Chu’s feminism distinguishes itself from the pragmatic and political focuses that feminists have come to be known by. Instead, Chu sets out to venture beyond the surface, even beyond biology, into the realm of ontology. “Femaleness is not an anatomical or genetic characteristic of an organism, but rather a universal existential condition, the one and only structure of human consciousness. To be is to be female: the two are identical.”

To be female, according to Chu, is “to be defined by self-negation,” to sacrifice oneself “to make room for the desires of another…the self is hollowed out, made into an incubator for an alien force.” Chu is not only referring to women’s ability to get pregnant. We are all female to the extent that we are receptive to, and dependent on, the will of another. “To be female is to let someone else do your desiring for you.” The very word “female” derives from the Latin femina: the one who suckles. To be female is to exist “in the structural generosity of others”–to be an object of another’s control. And thus to be human, to exist, is to be female.

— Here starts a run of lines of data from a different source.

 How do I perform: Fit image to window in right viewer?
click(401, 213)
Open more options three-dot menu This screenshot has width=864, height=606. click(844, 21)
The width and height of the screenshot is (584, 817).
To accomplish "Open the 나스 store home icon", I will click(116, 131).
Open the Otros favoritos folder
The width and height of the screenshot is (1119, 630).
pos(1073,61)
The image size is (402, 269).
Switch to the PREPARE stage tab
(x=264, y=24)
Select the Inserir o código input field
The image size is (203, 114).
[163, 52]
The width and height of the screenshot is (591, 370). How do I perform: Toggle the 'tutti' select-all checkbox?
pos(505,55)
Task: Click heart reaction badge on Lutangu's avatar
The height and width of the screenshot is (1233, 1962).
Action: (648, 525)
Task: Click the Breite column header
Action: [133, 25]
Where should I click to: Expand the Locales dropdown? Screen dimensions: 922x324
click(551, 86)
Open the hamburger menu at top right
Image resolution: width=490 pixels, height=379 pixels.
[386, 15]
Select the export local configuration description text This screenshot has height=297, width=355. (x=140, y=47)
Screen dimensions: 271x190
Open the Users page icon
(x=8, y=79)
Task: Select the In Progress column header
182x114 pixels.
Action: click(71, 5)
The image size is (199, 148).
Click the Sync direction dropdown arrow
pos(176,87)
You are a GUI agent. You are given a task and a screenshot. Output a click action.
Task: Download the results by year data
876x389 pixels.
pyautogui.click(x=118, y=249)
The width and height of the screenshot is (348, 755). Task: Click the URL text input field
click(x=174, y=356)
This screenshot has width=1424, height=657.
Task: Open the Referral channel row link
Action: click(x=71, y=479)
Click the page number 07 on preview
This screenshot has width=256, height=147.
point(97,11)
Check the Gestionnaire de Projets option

Chu picks up a thread that’s been lost in postmodern thought, and perhaps was lost as far back as the dawn of modernity and the enlightenment: humans enter into and exist in the world through a matrix of givenness, relationality, and dependency. Illusions of autonomy and self-definition are laughable to Chu. “The truth is, you are not the central transit hub for meaning about yourself…you do not get to consent to yourself, even if you might deserve the chance.”

This view of the inherent relationality of human agency and identity echoes the “I-Thou” framework of Martin Buber and later personalists and phenomenologists like Emmanuel Levinas, Edith Stein, and Jean-Luc Marion. Except for Chu, said dependency on the other is not something to be celebrated, rather, it’s a dead end. Thus the reason we all “hate being female,” and desperately attempt to “suppress and mitigate femaleness”…which is “in fact the implicit purpose of all human activity.”

Perhaps what’s most interesting about Chu’s manifesto is the critique against feminists who imagine “powerlessness as the suppression of desire by some external force.” Instead, “desire,” Chu asserts, “is an external force.” It is “non-consensual; most desires aren’t desired.” The question is, from which “external force” do our desires originate?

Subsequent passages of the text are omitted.